■ Problem to work on:
Reproduce the records starting at the line that contains "Task: Select the" and running to the last line, exactly and in full.

■ Exercise data:
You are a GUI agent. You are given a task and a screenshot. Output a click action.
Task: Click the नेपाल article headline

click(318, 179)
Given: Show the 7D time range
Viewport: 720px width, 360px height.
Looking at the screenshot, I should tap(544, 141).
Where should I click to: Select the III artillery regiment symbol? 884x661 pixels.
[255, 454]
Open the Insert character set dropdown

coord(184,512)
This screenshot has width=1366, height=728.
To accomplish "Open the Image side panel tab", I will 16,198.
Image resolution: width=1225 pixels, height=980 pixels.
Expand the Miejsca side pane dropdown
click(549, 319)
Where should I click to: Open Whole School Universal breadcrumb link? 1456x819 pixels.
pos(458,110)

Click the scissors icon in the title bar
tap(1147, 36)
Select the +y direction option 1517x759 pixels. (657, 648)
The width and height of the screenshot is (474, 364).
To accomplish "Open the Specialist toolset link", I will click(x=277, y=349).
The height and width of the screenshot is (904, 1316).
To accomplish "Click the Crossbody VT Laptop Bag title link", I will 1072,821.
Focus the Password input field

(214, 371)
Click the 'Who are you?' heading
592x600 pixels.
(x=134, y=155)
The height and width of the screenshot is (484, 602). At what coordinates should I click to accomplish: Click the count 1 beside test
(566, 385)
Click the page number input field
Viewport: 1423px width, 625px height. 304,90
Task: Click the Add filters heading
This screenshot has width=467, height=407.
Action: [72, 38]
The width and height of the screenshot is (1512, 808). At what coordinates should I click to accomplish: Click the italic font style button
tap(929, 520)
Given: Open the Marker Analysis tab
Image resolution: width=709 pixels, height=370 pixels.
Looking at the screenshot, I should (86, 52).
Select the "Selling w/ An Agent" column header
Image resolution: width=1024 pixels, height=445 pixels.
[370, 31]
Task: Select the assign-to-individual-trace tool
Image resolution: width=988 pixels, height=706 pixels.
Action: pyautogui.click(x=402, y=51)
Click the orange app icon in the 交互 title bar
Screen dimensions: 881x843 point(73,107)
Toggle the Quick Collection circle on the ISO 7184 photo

■ Written response:
Task: Select the assign-to-individual-trace tool
Image resolution: width=988 pixels, height=706 pixels.
Action: pyautogui.click(x=402, y=51)
Click the orange app icon in the 交互 title bar
Screen dimensions: 881x843 point(73,107)
Toggle the Quick Collection circle on the ISO 7184 photo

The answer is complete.